I see Andy is feeling better... :clap2::clap2:

:focus:


----------



## Muhannad (Mar 22, 2010)

"In February it was reported that 13 members of an alleged bootlegging gang from the Jebel Ali area of Dubai were accused of kidnapping two rivals, raping them and burying them alive. "

Wow !


----------



## Asma_dxb (Mar 24, 2010)

What is happening to the world :O


----------



## cautious_mover (Dec 9, 2009)

Asma_dxb said:


> What is happening to the world :O


I think they should bring back capital punishment for murder and corporal punishment (lashings of a rattan cane) for crimes against society, in the UK on a trial basis.

You watch the crime figures drop....


----------



## Andy Capp (Oct 5, 2008)

Oh I agree CM, but can you imagine the uproar because Tony B Liar signed the european human rights act that actually took away a lot of our rights that were instilled in the Magna Carta?

Bloody immigrants....


----------



## cautious_mover (Dec 9, 2009)

Andy Capp said:


> Oh I agree CM, but can you imagine the uproar because Tony B Liar signed the european human rights act that actually took away a lot of our rights that were instilled in the Magna Carta?
> 
> Bloody immigrants....


Originally from Columbia, Expat in The Solomons ?? WTF is that ?? !!!


----------



## Andy Capp (Oct 5, 2008)

cautious_mover said:


> Originally from Columbia, Expat in The Solomons ?? WTF is that ?? !!!


You believe everything that's on the internet?


----------



## cautious_mover (Dec 9, 2009)

Andy Capp said:


> You believe everything that's on the internet?


No - but I do know that Sammy the whale shark is dead. I have that from a reliable source.


----------



## Andy Capp (Oct 5, 2008)

And the sushi shops have brought the prices down!


----------



## cautious_mover (Dec 9, 2009)

Andy Capp said:


> And the sushi shops have brought the prices down!


Seriously - I have it from an inside source....


----------



## Jynxgirl (Nov 27, 2009)

cautious_mover said:


> Seriously - I have it from an inside source....


Cant we get one picture of it being dumped... dead or alive? Its a flippin aquarium that is in a huge hotel that people are walking around in 24/7. It just doesnt add up. Alive or dead, it doesnt add up either way. 

Who wants to get sushi at Atlantis to see if they have whale on the menu ???


----------



## Ossy (Feb 14, 2010)

Asma_dxb said:


> What is happening to the world :O


Nothing has changed really... we just know about all the stuff that happens now...


----------



## cautious_mover (Dec 9, 2009)

Jynxgirl said:


> Cant we get one picture of it being dumped... dead or alive? Its a flippin aquarium that is in a huge hotel that people are walking around in 24/7. It just doesnt add up.
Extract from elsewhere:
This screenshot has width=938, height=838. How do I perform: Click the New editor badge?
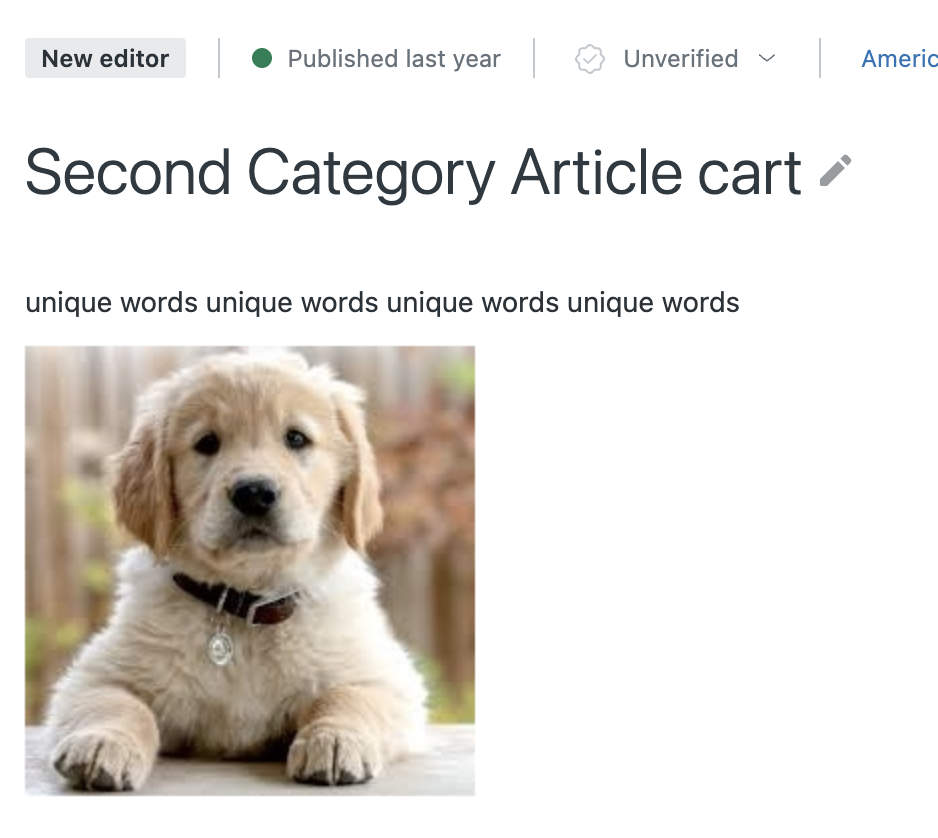105,59
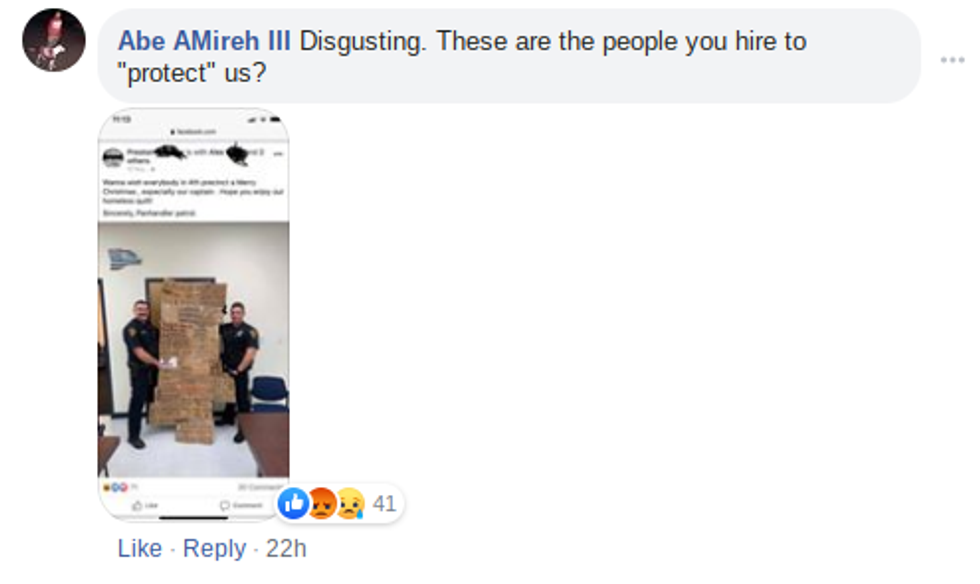
Task: Reply to Abe AMireh III's comment
Action: 214,548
Alive or dead, it doesnt add up either way.
> 
> Who wants to get sushi at Atlantis to see if they have whale on the menu ???


I dont have any pics. Last time I saw it, it was swimming on its side in circles. They tried to feed it by throwing some form of condensed plankton in front of it. From what I observed, the plankton was thrown too late so that by the time the creature had swum past the location, the plankton was still above the shark, and therefore missed its mouth opening.

Whale sharks are filter feeders remember.....


----------



## Muhannad (Mar 22, 2010)

man that shark is so long dead I think it was in the petrol i filled my car with last night...


----------